In the crowded, often grim category of road safety advertising, the Michael Hili-directed ‘Speed Demons’ trades the tired currency of shock and gore for a new kind of monster.
The first campaign from the newly-formed McCann New Zealand -- born from the merger of DDB and FCB -- for New Zealand Transport Agency Waka Kotahi deploys a squadron of tactile, unsettling puppets. These handmade ‘Speed Demons’ are not manifestations of crash horrors, but personifications of social pressures -- nagging friends and tailgating strangers -- that push young drivers to rush.
A celebration of practical craft in the digital age, each awkward, emotionally-loaded demon was brought to life through an analogue alchemy of 3D-printed cages, silicone castings, papier-mâché, and intricate cityscape miniatures. The meticulous, in-camera approach gives the creatures a tangible, human-feeling grotesqueness which Michael Hili puts down to the friction of physical materials.

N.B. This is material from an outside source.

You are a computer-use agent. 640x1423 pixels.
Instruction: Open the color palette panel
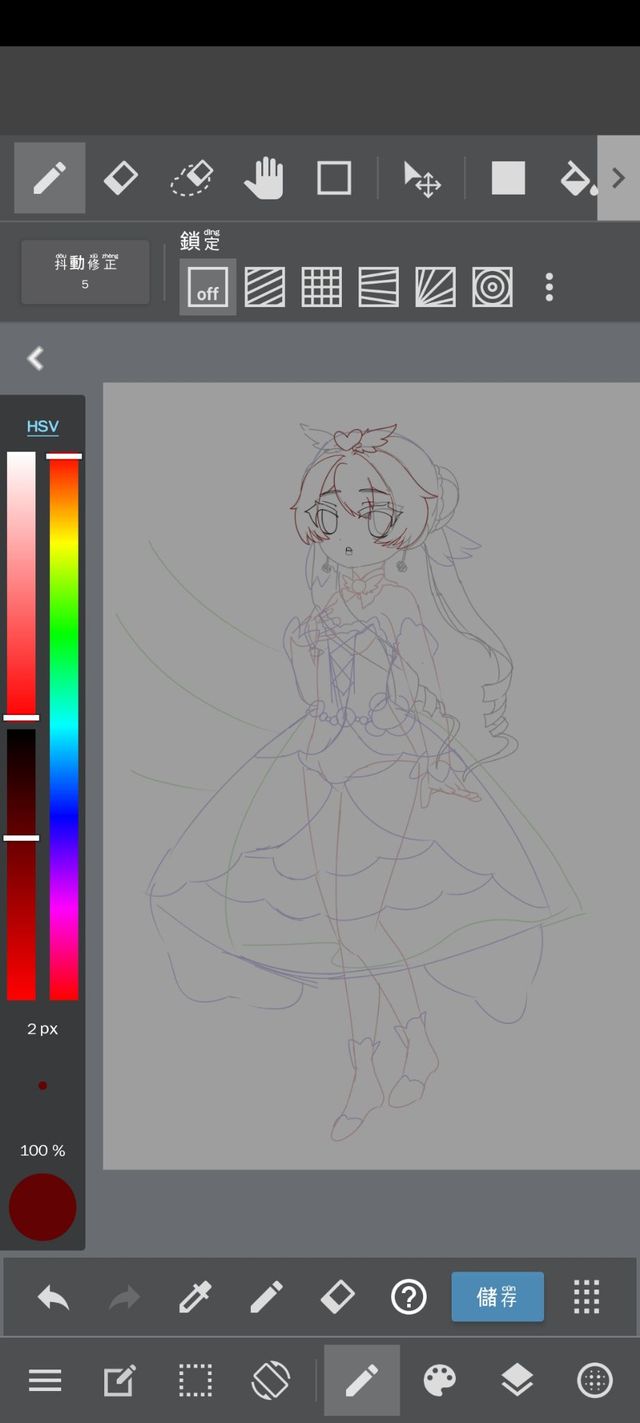pos(440,1381)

The strategic shift is as significant as the aesthetic one. The campaign deliberately moves away from fear-based messaging, which research shows young audiences have learned to tune out, and which risks making speeding seem rebelliously edgy.

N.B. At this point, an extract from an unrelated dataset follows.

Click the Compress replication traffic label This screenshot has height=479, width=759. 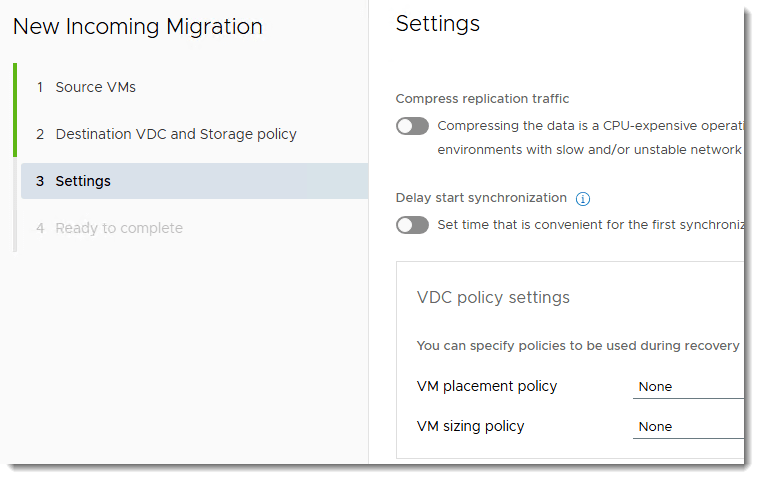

Instead, it reframes the enemy.
“The real danger for young drivers isn’t just the road, it’s the social pressure to rush,” co-chief creative officer Leisa Wall told LBB.
By making these pressures visible and, crucially, a little ridiculous, the campaign aims to strip rushing of its social status. The heroic act becomes the confident, controlled decision to simply refuse to be hurried.